Target pointing entries:
□ □ □

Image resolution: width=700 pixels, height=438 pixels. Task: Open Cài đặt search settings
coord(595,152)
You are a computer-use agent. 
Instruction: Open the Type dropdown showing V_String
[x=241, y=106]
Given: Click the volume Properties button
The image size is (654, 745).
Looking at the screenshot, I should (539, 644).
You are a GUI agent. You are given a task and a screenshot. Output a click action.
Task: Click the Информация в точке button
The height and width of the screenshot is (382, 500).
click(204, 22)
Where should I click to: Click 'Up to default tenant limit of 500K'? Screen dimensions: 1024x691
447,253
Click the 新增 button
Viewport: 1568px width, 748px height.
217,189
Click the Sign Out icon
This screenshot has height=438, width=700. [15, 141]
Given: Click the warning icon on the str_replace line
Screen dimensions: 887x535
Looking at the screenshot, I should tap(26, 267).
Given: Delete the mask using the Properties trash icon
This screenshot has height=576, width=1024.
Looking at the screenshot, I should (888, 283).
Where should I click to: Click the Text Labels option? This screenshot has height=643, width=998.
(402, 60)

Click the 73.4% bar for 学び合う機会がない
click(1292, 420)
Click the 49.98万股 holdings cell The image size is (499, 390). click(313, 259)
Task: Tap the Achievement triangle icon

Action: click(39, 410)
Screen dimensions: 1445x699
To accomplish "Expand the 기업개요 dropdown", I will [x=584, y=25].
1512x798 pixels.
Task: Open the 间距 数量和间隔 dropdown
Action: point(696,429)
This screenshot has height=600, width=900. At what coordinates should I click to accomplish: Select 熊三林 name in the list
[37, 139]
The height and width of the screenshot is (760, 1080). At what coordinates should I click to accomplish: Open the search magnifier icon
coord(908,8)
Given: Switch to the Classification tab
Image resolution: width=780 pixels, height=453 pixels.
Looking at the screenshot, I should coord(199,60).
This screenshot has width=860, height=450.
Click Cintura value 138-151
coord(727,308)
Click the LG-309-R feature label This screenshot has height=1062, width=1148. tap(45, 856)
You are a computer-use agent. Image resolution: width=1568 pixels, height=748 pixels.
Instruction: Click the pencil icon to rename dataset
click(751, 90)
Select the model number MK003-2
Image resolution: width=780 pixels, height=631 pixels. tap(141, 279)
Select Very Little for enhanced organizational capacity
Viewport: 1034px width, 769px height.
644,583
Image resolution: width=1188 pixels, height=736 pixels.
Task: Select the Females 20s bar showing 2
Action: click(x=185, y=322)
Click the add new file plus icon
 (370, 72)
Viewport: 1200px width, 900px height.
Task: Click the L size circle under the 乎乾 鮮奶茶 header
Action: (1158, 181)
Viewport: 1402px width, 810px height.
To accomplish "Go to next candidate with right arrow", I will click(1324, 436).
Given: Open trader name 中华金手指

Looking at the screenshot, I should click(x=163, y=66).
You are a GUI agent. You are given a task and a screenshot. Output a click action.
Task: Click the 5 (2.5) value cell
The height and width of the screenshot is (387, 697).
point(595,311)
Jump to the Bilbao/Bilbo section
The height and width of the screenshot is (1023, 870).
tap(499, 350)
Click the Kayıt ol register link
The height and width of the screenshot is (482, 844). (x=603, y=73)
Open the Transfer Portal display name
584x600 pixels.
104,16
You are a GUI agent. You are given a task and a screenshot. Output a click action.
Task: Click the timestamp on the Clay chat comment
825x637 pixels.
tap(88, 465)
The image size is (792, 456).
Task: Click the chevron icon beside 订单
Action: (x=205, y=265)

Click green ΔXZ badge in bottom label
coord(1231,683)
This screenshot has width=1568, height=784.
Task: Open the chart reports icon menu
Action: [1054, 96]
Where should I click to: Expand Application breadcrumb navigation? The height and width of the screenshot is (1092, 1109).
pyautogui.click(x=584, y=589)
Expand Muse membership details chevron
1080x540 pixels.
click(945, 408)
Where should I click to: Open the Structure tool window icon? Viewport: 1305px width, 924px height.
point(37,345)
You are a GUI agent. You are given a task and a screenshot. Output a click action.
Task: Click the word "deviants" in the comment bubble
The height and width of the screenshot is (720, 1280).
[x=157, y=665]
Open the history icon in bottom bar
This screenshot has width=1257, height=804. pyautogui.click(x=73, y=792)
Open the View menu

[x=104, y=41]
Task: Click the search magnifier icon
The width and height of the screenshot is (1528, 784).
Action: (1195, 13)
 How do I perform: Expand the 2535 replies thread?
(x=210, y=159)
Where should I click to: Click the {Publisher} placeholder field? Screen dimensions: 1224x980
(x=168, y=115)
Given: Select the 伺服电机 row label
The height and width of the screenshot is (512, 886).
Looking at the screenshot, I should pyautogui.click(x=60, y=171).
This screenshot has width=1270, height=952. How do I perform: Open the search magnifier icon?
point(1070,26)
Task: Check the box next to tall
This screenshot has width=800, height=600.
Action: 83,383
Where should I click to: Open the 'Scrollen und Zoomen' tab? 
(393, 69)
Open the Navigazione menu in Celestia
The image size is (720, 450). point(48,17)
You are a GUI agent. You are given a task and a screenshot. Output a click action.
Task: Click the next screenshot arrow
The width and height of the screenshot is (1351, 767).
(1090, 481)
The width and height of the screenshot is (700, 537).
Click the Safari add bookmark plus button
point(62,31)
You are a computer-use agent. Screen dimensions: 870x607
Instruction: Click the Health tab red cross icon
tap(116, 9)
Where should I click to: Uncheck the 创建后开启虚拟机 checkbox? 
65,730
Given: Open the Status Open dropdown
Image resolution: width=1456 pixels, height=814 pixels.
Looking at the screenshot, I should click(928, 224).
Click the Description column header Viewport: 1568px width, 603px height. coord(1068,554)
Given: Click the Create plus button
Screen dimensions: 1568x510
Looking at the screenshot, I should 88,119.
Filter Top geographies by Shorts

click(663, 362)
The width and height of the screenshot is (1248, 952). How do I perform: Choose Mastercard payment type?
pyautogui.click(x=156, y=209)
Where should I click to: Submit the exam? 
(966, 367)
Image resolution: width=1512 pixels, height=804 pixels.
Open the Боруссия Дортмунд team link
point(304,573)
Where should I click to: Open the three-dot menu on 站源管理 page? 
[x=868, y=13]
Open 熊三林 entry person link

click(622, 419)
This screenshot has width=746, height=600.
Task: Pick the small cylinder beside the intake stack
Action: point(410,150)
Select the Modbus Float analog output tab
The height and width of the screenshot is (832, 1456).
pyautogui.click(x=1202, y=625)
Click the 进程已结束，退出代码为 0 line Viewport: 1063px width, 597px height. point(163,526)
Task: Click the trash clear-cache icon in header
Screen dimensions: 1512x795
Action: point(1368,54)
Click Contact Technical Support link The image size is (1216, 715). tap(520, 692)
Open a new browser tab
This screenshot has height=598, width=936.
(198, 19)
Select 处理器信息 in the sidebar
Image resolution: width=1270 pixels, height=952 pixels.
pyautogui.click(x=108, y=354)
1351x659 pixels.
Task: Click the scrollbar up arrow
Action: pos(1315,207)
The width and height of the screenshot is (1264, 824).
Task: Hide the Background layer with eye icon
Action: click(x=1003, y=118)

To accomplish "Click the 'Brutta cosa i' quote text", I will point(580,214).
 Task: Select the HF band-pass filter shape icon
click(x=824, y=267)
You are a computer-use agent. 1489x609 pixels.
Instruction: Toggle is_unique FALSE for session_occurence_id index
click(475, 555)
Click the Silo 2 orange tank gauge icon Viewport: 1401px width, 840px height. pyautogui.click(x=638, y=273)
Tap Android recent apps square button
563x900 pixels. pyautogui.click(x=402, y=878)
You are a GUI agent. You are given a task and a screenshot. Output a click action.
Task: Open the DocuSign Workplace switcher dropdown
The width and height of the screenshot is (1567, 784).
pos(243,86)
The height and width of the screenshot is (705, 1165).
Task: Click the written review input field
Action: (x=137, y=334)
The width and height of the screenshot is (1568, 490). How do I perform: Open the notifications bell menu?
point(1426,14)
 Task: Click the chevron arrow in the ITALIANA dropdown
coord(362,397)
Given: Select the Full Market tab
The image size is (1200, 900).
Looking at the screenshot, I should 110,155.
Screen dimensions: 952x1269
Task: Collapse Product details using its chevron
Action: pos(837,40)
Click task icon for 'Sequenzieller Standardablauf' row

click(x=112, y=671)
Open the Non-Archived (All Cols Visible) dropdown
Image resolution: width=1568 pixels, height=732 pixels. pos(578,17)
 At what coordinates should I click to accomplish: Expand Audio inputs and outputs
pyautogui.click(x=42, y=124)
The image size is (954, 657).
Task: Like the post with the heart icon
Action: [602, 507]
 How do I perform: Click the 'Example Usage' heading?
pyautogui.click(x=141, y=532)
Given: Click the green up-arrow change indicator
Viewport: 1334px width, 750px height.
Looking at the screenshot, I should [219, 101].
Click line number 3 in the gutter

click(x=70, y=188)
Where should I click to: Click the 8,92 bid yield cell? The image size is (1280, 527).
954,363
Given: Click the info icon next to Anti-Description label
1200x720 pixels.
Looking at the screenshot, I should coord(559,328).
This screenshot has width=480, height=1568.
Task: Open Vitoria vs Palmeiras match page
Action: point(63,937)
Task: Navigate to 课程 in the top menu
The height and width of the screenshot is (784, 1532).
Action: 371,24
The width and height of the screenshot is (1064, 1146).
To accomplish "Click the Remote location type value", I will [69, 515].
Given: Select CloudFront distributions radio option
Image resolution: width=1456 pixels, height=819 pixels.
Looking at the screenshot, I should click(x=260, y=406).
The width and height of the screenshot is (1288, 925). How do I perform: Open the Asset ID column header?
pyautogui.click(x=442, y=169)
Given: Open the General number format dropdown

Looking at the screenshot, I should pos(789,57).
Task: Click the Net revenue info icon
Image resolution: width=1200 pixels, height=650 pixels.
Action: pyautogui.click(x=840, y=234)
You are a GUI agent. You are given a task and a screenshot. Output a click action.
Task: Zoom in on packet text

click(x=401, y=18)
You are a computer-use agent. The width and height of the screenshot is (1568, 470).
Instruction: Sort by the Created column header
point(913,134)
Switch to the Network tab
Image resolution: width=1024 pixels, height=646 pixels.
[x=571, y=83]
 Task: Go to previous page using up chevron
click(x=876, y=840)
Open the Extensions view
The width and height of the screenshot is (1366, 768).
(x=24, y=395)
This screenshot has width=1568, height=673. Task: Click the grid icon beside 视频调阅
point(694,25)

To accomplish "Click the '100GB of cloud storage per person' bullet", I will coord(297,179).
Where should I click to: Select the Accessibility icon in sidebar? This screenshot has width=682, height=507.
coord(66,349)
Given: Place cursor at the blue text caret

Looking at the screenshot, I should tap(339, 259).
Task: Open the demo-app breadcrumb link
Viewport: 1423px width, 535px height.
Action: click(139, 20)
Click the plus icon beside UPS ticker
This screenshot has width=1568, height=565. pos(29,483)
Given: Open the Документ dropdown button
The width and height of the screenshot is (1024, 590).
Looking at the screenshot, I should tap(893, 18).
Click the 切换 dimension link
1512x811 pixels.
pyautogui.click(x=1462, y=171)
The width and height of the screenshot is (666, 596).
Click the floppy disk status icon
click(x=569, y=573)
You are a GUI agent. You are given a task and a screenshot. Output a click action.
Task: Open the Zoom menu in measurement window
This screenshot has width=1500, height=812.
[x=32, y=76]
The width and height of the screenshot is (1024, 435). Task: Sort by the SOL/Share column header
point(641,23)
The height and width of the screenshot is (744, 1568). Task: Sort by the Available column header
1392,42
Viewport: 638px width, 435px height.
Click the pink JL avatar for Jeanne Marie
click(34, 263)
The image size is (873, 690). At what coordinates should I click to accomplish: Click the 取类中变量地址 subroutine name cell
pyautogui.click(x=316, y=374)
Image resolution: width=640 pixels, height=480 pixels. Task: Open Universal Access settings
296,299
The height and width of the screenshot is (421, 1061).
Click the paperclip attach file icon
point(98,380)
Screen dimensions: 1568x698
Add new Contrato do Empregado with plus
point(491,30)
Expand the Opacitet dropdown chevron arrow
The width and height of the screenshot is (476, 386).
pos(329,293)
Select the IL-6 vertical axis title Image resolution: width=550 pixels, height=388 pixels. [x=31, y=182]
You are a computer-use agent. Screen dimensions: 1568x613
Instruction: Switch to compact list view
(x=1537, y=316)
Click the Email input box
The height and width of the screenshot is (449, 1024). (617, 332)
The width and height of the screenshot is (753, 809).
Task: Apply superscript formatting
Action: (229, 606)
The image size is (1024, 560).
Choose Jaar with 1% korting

□ □ □

Work to complete:
Copy out the entries from the line that contains "Where should I click to: Click the Text" through the line that contains "Click the 49.98万股", keeping the requests. In the answers, shift every coordinate up by 11.

Solution to the exercise:
Where should I click to: Click the Text Labels option? This screenshot has height=643, width=998.
(413, 71)

Click the 73.4% bar for 学び合う機会がない
click(1303, 431)
Click the 49.98万股 holdings cell The image size is (499, 390). click(324, 270)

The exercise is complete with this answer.